What you need to do:
1 > In the post about a rejected manuscript, what rejection rate does the journal's letter report?
2 > List every question the writer asks in the post about a rejected manuscript.
3 > From the post about a rejected manuscript, copy word for word the passage that begins at "Thank you for submitting" and stops after "no reviewers' comments.".

Reading text:
Two weeks after sending my manuscript to a journal, it was rejected in the pre-review stage and hence, there were no comments from reviewers about problems with the paper.

  • Can poor scientific writing be the reason for this fast rejection?
  • What do editors do in the pre-review stage?
  • How can I diagnose problems with a rejected paper?

Thank you for submitting your article to AIDS.

Unfortunately, your paper did not receive a high enough priority rating, and the Editors have decided that it should not be accepted for publication in AIDS.

Decisions regarding acceptance of papers in AIDS are made in reference to the Editors pre-review and also in relation to the standard of other papers submitted. Our rejection rate is more than 70% and to save time the Editors of the Journal collectively evaluate submissions and consider whether a panel of other reviewers should review the article by determining if it would be of high enough interest to be selected for publication. On this occasion the Editors assessed your article without asking for formal reviews. There are therefore no reviewers' comments.

Thank you for giving us the opportunity to consider your work. We regret that we cannot publish your paper at this time, but we hope that you will consider submitting future papers to AIDS.

Stored data:
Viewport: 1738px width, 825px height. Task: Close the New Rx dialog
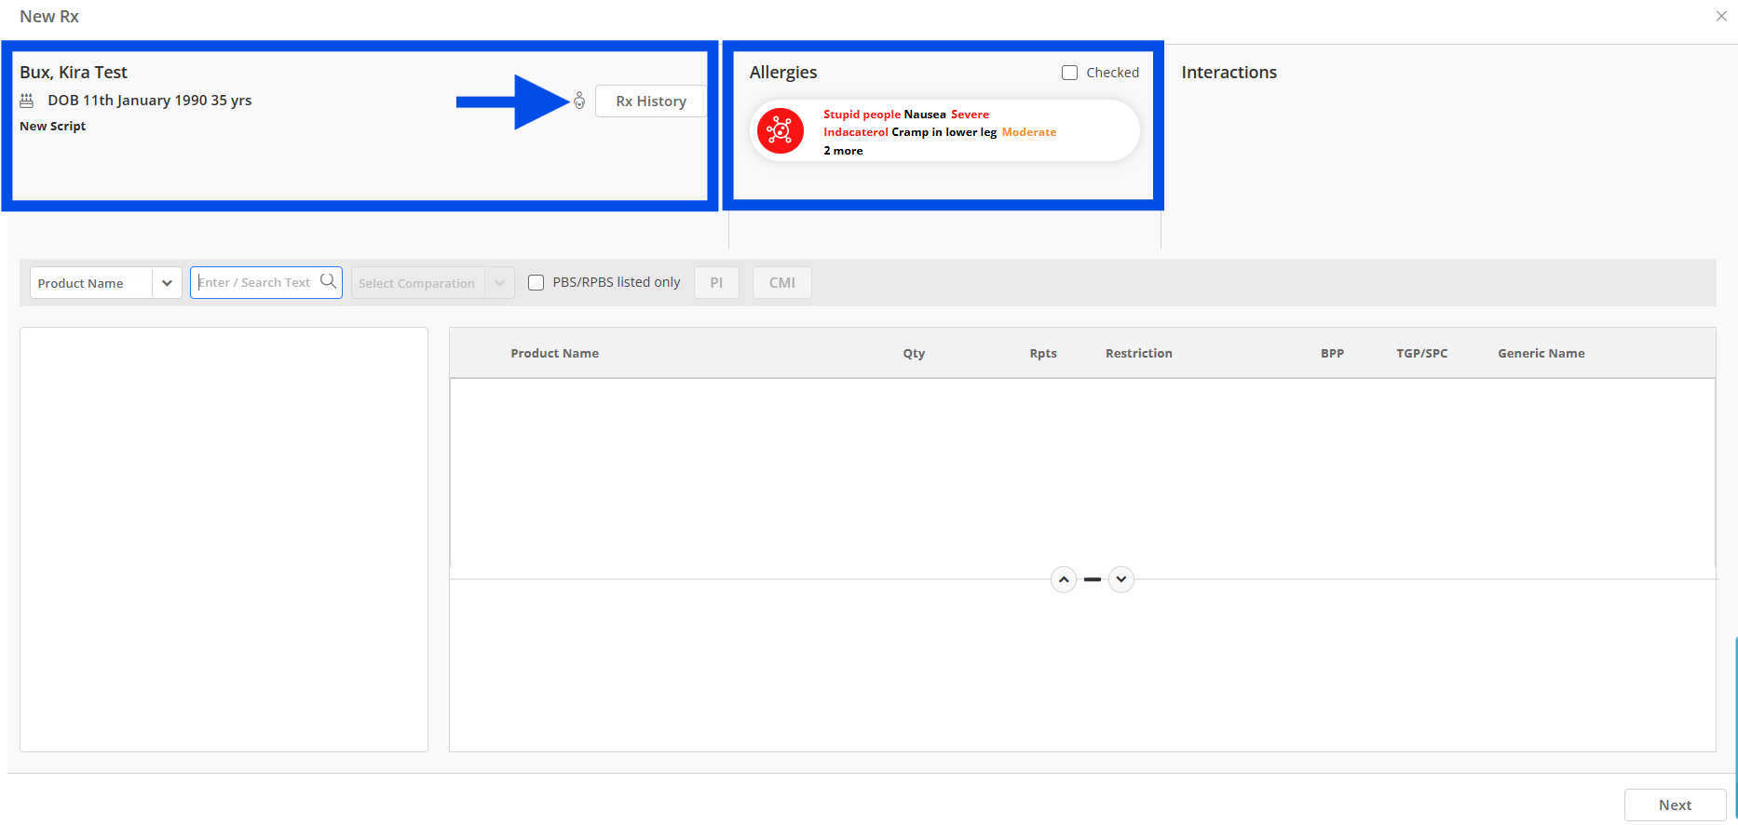pos(1721,16)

Task solutions:
1 > More than 70%.

2 >
- Can poor scientific writing be the reason for this fast rejection?
- What do editors do in the pre-review stage?
- How can I diagnose problems with a rejected paper?

3 >
Thank you for submitting your article to AIDS.

Unfortunately, your paper did not receive a high enough priority rating, and the Editors have decided that it should not be accepted for publication in AIDS.

Decisions regarding acceptance of papers in AIDS are made in reference to the Editors pre-review and also in relation to the standard of other papers submitted. Our rejection rate is more than 70% and to save time the Editors of the Journal collectively evaluate submissions and consider whether a panel of other reviewers should review the article by determining if it would be of high enough interest to be selected for publication. On this occasion the Editors assessed your article without asking for formal reviews. There are therefore no reviewers' comments.